Therefore, 4GB memory is needed to load a model with 1 billion parameters. And this is only to load the model; extra memory is required to train it. It’s estimated that for every 1 billion parameters, 24GB of GPU memory is needed for training. A bare minimum of 1680GB GPU memory is needed to train the 70B Llama 2 model. This means a minimum of three NVIDIA DGX H100 GPU servers (eight GPUs, 640GB GPU memory per server) is required. However, training would take years with this. In practice, many more GPUs are used to train a large model in reasonable time. The GPT-3 model was trained on 10,000 GPUs. Most AI customers I’ve worked with have tens to hundreds of GPU servers.

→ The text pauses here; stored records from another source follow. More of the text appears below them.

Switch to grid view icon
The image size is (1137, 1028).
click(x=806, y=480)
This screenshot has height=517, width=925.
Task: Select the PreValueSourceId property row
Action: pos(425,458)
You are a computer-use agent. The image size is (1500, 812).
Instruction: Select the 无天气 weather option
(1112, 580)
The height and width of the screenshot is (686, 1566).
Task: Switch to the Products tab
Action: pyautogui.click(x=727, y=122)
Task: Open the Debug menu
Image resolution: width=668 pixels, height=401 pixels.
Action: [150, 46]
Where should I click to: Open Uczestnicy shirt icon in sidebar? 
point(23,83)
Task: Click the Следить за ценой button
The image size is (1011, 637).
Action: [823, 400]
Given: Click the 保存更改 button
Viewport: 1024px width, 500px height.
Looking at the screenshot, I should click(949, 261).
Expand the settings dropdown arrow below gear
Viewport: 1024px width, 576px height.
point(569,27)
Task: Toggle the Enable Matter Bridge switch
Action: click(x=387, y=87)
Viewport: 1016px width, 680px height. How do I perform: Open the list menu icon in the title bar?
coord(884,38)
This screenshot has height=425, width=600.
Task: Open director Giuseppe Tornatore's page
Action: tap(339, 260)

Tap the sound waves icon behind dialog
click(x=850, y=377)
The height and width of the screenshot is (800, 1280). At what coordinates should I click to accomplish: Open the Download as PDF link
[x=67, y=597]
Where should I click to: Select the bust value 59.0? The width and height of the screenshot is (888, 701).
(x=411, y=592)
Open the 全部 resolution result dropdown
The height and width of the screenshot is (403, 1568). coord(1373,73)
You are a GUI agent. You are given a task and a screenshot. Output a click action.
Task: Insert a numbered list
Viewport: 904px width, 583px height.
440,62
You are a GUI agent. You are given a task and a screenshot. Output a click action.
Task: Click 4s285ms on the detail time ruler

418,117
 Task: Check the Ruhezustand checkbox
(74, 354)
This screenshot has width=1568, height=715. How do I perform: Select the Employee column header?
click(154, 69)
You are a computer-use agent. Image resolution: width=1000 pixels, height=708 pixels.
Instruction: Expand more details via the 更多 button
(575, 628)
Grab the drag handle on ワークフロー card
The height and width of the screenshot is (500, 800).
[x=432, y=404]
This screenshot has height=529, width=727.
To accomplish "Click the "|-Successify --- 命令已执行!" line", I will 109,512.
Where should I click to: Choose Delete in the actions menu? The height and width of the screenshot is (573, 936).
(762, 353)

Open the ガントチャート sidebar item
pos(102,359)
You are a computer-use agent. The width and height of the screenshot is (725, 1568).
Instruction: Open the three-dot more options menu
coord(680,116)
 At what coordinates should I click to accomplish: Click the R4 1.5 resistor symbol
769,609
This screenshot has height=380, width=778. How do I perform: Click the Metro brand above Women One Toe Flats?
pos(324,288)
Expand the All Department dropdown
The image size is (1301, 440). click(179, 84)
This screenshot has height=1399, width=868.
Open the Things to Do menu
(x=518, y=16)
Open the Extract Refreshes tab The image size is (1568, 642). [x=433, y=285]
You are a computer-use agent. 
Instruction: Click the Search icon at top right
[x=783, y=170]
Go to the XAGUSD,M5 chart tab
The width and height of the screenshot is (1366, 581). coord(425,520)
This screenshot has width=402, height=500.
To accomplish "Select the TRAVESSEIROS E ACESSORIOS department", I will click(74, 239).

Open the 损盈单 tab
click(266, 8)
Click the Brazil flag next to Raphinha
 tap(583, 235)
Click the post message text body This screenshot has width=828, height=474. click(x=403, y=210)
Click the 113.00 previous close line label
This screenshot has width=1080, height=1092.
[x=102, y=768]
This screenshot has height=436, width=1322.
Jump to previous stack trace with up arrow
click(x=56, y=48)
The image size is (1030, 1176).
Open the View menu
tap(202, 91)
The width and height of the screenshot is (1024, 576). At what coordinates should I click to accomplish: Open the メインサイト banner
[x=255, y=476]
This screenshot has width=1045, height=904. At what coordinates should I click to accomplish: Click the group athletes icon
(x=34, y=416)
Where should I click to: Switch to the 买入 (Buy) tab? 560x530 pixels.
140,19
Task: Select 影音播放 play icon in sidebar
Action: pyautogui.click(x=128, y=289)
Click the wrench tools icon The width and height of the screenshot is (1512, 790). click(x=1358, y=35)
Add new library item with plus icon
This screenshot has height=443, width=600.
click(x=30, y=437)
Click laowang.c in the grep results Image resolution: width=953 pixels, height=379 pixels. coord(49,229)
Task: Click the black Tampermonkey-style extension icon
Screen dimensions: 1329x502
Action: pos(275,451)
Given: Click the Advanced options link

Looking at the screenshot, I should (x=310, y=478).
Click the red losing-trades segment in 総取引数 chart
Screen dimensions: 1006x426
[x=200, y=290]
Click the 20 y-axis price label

Data Infrastructure for Training Generative AI

GPUs are powerful and expensive. From data infrastructure’s point of view, the question is how to keep the GPUs busy with fast data. First, I think we need to understand the data I/O patterns in a GPU-powered AI system. Both I/O reads in training and writes in checkpointing are highly parallel and throughput bound. I/O requirement also depends on model architecture, hyperparameters such as batch size, and GPU speed. For a DGX H100-based large system, we can refer to the guideline for storage performance from the NVIDIA SuperPOD reference architecture:

Generative AI
Source: https://docs.nvidia.com/https:/docs.nvidia.com/dgx-superpod-reference-architecture-dgx-h100.pdf

Some customers I’ve worked with simply use the “Better” column as a reference, whereas some prefer proof of concept (POC) tests.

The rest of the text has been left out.